Het terrein is er woest. Het klimaat ruw. Het leven en landschap somber.

Welkom in Romeins Alphen!

Perioden in Nederland

Perioden in Nederland

15 maart 2022

De grote rivieren zijn door de hele geschiedenis van Nederland een grens. Het stroomgebied van de Rijn verdeelt het land in noord en zuid. Dit geldt voor de bronstijd, de ijzertijd en de Romeinse tijd. Ook in latere historische perioden zijn de grote rivieren een grens.

Of het nu Nedergermaanse Limes wordt genoemd of dat het gebied bekend staat als De Grote Rivieren, de machtige Rijn met haar zijrivieren verdeeld Nederland in tweeën. Dit is ook al zo in de prehistorie.
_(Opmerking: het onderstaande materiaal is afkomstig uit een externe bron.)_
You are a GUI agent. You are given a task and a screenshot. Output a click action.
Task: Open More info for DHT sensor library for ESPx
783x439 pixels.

Dat neemt niet weg dat er invloeden over en weer zijn.

Bronstijd

De bronstijd begint in Nederland rond 2100 voor het begin van de jaartelling.
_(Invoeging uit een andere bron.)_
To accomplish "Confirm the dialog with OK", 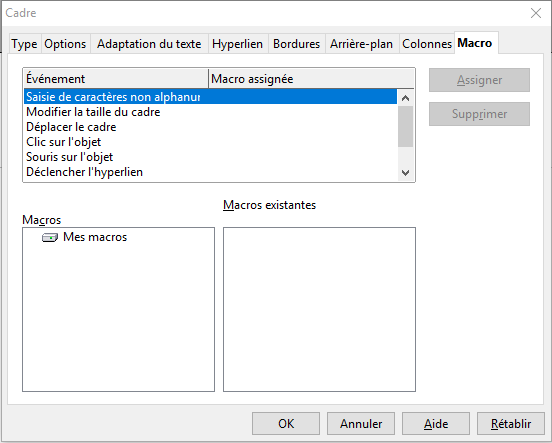I will (x=286, y=424).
De vroege bronstijd is beïnvloed door de cultuur in Midden-Europa. Later is het zuiden onder invloed van de Britse bronstijd en het noorden onder invloed van Noord-Duitsland. In de late bronstijd is heel Midden-Europa onder invloed van de urnencultuur.

IJzertijd

Rond 800 voor het begin van de jaartelling is er sprake van een overgang naar de IJzertijd. Het noorden van Nederland komt onder Germaanse invloed en het zuiden onder Keltische invloed. De grens ligt wederom bij de grote rivieren.

Romeinse IJzertijd

De laatste eeuw voor het begin van de jaartelling is grotendeels sprake van pre-Romeinse IJzertijd. De contacten met het Romeinse Rijk zijn beperkt, ten noorden van de grote rivieren blijft dat zo. Van de eerste tot de vijfde eeuw na het begin van de jaartelling is in het noorden van Europa sprake van de Romeinse IJzertijd in de gebieden die niet tot het Romeinse Rijk worden gerekend, maar waar Romeinen wel invloed hebben.

Romeinse tijd

Vanaf de komst van ‘de’ Romeinen is het latere Nederland in tweeën gesplitst. De rivier Rijn is de Romeinse grens. Boven deze grens passen de ontwikkelingen bij de late IJzertijd, ook wel Romeinse IJzertijd genoemd. Onder de grote rivieren is sprake van een duidelijk Romeinse cultuur. 

Franken en Friezen

Na het vertrek van de Romeinen is het land ontvolkt. Enige tijd later heersen in het zuiden de opkomende Franken. De Friezen hebben het noorden en de kust in handen. Beide volken zijn nieuwkomers in de regio.